Data excerpts:
--------------------------------

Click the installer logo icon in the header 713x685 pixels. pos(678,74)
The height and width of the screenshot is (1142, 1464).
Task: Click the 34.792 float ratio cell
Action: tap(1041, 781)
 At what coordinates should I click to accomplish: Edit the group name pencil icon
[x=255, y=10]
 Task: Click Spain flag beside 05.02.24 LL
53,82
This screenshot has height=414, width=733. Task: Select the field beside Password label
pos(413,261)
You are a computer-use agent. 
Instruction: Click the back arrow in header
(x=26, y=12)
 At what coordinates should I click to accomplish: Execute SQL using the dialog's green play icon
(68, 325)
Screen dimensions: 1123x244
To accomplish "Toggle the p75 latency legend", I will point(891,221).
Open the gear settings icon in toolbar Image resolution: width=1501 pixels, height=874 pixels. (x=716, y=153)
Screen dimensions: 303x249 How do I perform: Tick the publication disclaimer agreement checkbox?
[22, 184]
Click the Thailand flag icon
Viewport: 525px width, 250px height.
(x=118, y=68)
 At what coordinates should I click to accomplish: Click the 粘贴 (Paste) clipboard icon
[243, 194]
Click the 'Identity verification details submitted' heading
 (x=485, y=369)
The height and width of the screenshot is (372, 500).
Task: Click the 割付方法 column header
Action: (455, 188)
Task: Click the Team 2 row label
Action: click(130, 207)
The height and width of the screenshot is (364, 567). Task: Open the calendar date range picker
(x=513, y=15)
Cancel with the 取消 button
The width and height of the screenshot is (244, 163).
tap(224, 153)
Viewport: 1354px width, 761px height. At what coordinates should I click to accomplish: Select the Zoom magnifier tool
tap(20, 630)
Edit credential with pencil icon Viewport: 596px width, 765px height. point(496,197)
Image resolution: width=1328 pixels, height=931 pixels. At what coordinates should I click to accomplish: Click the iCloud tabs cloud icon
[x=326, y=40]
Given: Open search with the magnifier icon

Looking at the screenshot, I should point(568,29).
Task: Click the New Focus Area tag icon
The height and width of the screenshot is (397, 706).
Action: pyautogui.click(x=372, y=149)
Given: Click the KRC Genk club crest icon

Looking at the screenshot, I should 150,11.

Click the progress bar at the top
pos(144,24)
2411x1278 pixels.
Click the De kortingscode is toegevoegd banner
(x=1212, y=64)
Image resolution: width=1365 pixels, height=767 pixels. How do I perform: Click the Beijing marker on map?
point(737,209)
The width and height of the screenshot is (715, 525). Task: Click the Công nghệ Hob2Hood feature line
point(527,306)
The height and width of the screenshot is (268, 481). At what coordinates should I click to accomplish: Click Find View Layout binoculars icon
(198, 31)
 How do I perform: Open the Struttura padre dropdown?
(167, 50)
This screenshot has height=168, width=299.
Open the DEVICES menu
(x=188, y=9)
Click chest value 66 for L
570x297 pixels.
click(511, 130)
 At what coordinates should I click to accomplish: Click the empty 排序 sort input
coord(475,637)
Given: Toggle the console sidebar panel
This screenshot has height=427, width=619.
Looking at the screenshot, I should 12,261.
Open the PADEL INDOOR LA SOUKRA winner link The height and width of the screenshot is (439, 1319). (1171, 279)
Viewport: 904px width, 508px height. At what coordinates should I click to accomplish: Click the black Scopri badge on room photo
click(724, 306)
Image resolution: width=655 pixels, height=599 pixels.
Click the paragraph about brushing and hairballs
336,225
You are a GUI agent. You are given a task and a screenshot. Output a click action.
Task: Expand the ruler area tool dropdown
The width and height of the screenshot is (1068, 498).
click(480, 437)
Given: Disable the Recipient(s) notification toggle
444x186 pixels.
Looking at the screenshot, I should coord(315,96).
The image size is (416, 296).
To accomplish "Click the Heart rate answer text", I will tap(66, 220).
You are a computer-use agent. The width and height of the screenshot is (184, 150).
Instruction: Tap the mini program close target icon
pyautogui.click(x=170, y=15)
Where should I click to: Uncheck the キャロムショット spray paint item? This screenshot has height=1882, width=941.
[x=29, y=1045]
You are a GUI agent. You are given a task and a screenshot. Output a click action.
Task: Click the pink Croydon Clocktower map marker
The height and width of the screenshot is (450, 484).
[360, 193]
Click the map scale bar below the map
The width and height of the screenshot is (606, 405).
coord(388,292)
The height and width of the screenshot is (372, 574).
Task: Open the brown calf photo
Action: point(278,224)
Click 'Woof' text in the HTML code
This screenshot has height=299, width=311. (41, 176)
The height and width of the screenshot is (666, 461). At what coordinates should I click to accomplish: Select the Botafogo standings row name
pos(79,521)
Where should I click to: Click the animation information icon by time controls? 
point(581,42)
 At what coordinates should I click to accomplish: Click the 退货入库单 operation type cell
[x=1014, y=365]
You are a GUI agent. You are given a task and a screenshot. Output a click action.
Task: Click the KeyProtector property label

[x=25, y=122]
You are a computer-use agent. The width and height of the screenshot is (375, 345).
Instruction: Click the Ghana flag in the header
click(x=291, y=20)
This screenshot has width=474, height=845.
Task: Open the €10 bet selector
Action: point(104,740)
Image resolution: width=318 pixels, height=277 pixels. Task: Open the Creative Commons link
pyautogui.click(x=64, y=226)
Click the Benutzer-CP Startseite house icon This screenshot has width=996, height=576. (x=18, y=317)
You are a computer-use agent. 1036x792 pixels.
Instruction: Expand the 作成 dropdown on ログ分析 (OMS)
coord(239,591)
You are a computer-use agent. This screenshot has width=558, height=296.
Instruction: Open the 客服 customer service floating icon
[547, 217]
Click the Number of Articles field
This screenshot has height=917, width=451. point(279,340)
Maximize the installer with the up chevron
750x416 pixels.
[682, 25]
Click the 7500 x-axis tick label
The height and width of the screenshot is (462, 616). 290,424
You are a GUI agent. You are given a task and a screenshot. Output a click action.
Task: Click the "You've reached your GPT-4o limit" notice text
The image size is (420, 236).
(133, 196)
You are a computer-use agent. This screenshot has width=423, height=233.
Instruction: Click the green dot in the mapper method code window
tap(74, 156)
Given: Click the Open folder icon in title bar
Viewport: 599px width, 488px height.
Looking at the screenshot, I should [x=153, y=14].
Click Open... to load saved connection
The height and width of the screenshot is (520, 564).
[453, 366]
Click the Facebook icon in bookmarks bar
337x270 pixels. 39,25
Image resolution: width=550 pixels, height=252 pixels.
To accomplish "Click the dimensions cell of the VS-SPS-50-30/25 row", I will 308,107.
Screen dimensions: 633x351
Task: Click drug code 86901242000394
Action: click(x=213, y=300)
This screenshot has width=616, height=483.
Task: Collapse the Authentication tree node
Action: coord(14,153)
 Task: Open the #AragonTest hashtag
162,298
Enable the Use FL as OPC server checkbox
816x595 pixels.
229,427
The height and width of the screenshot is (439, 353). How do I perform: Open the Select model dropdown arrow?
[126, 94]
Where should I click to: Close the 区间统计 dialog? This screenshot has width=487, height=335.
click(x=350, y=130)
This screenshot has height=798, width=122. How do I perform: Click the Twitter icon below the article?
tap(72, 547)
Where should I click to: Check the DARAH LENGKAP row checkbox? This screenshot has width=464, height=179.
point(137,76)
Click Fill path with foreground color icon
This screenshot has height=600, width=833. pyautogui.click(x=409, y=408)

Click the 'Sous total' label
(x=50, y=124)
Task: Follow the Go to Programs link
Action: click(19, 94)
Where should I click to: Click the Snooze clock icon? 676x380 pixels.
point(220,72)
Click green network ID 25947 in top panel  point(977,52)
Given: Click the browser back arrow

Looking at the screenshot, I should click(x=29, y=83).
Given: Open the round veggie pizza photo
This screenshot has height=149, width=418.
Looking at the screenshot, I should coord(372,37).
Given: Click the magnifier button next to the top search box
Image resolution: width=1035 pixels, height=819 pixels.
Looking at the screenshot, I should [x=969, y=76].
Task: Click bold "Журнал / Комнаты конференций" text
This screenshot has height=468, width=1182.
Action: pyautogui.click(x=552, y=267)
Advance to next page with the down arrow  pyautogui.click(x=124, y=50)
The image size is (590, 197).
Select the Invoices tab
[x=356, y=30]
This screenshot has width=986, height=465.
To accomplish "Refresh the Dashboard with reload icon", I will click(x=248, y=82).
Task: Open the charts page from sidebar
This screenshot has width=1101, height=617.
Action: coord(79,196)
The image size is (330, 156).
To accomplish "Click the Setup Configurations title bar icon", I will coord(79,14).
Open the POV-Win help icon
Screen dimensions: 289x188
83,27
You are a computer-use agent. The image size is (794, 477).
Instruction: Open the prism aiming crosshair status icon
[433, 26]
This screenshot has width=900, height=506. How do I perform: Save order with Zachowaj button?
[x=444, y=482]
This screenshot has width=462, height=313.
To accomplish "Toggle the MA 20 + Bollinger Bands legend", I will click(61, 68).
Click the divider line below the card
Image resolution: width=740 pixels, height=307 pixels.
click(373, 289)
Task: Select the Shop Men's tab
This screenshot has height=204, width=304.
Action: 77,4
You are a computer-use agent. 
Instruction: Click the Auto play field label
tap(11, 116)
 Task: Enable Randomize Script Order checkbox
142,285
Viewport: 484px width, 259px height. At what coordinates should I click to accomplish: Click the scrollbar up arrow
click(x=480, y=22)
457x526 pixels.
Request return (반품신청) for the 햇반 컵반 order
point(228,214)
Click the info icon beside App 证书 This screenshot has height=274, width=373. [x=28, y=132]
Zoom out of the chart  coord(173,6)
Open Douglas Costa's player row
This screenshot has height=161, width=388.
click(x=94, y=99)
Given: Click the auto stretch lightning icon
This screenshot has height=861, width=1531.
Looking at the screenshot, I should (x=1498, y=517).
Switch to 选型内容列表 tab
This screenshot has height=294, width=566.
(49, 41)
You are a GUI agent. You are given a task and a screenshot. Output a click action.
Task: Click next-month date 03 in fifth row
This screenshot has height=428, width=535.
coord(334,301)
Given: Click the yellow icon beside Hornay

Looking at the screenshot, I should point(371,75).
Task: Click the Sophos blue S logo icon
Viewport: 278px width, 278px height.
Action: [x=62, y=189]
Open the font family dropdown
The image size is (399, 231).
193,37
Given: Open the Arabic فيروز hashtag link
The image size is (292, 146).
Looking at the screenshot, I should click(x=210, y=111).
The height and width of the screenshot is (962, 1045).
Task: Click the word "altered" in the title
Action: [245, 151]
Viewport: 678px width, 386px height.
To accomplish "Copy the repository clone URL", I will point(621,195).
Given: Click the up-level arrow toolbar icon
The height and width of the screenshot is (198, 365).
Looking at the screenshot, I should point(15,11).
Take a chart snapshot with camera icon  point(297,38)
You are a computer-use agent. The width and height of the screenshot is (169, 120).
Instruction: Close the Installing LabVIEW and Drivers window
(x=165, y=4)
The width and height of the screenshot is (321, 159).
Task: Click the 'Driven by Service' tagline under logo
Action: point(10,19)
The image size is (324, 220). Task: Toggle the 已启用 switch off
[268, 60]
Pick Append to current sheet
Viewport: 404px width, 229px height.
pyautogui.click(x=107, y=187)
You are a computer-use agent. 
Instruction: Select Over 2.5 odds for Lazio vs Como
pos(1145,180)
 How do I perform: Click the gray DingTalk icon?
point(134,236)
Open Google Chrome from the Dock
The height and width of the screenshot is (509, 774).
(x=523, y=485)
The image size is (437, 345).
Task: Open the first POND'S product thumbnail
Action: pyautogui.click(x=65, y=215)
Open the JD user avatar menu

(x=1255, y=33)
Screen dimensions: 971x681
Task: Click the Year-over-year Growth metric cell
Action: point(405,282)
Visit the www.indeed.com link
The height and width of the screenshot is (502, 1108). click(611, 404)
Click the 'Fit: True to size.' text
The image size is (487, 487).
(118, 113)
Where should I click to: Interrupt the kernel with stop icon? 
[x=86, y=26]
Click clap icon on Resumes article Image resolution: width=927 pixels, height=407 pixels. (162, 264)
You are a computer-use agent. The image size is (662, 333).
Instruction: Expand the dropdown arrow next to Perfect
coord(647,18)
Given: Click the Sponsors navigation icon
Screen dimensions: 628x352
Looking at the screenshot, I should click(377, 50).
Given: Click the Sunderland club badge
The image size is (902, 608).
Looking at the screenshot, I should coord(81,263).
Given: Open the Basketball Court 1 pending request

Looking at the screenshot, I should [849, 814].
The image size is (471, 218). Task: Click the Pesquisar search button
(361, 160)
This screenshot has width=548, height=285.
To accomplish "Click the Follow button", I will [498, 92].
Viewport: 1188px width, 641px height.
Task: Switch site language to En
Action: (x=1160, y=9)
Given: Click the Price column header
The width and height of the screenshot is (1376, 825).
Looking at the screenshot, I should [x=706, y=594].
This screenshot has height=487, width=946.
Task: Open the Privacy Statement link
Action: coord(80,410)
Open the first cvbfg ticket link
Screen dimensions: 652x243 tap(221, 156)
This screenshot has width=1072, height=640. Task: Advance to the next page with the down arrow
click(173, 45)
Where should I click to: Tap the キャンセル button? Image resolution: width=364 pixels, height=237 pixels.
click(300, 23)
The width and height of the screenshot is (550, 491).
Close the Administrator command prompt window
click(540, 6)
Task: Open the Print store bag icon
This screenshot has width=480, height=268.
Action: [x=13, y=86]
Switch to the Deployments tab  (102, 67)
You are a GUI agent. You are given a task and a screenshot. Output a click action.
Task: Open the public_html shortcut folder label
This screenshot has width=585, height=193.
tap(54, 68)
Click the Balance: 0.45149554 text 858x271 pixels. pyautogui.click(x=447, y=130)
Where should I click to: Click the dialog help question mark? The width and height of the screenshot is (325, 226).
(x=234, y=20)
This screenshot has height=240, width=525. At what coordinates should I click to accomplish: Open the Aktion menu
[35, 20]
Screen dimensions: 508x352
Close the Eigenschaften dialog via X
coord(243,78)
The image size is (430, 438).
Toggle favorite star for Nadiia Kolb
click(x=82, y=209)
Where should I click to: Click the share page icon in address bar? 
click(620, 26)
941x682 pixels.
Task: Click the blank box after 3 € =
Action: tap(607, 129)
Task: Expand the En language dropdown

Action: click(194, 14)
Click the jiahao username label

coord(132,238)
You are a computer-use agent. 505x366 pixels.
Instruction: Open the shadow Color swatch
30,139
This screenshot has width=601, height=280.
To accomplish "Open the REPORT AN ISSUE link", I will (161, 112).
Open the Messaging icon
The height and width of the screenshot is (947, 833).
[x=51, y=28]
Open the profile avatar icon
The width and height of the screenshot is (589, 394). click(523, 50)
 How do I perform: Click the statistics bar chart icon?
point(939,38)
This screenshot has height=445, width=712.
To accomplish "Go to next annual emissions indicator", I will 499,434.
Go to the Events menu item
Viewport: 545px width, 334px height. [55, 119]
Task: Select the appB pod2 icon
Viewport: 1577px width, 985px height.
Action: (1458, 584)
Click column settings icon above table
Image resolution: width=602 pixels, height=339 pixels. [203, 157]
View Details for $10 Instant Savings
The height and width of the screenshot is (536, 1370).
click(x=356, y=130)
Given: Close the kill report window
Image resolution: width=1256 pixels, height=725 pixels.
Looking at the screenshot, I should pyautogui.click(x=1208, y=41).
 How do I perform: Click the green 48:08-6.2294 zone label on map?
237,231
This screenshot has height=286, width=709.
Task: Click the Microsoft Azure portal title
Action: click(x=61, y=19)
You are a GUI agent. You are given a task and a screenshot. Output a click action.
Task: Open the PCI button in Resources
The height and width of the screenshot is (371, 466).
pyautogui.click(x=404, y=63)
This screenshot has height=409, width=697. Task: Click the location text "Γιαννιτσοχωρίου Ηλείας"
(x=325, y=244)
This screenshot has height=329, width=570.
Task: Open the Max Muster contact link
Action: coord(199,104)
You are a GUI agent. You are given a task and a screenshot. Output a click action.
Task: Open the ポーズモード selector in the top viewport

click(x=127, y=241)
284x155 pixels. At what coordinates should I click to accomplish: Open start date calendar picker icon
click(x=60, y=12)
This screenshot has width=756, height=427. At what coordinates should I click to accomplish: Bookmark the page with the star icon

--------------------------------

### TASK OBJECTIVE
Retype, exactly and in full, the lines above from the one containing "This screenshot has height=240, width=525." through the one containing "Task: Open the PCI button in Resources".

### EXERCISE SOLUTION
This screenshot has height=240, width=525. At what coordinates should I click to accomplish: Open the Aktion menu
[35, 20]
Screen dimensions: 508x352
Close the Eigenschaften dialog via X
coord(243,78)
The image size is (430, 438).
Toggle favorite star for Nadiia Kolb
click(x=82, y=209)
Where should I click to: Click the share page icon in address bar? 
click(620, 26)
941x682 pixels.
Task: Click the blank box after 3 € =
Action: tap(607, 129)
Task: Expand the En language dropdown

Action: click(194, 14)
Click the jiahao username label

coord(132,238)
You are a computer-use agent. 505x366 pixels.
Instruction: Open the shadow Color swatch
30,139
This screenshot has width=601, height=280.
To accomplish "Open the REPORT AN ISSUE link", I will (161, 112).
Open the Messaging icon
The height and width of the screenshot is (947, 833).
[x=51, y=28]
Open the profile avatar icon
The width and height of the screenshot is (589, 394). click(523, 50)
 How do I perform: Click the statistics bar chart icon?
point(939,38)
This screenshot has height=445, width=712.
To accomplish "Go to next annual emissions indicator", I will 499,434.
Go to the Events menu item
Viewport: 545px width, 334px height. [55, 119]
Task: Select the appB pod2 icon
Viewport: 1577px width, 985px height.
Action: (1458, 584)
Click column settings icon above table
Image resolution: width=602 pixels, height=339 pixels. [203, 157]
View Details for $10 Instant Savings
The height and width of the screenshot is (536, 1370).
click(x=356, y=130)
Given: Close the kill report window
Image resolution: width=1256 pixels, height=725 pixels.
Looking at the screenshot, I should pyautogui.click(x=1208, y=41).
 How do I perform: Click the green 48:08-6.2294 zone label on map?
237,231
This screenshot has height=286, width=709.
Task: Click the Microsoft Azure portal title
Action: click(x=61, y=19)
You are a GUI agent. You are given a task and a screenshot. Output a click action.
Task: Open the PCI button in Resources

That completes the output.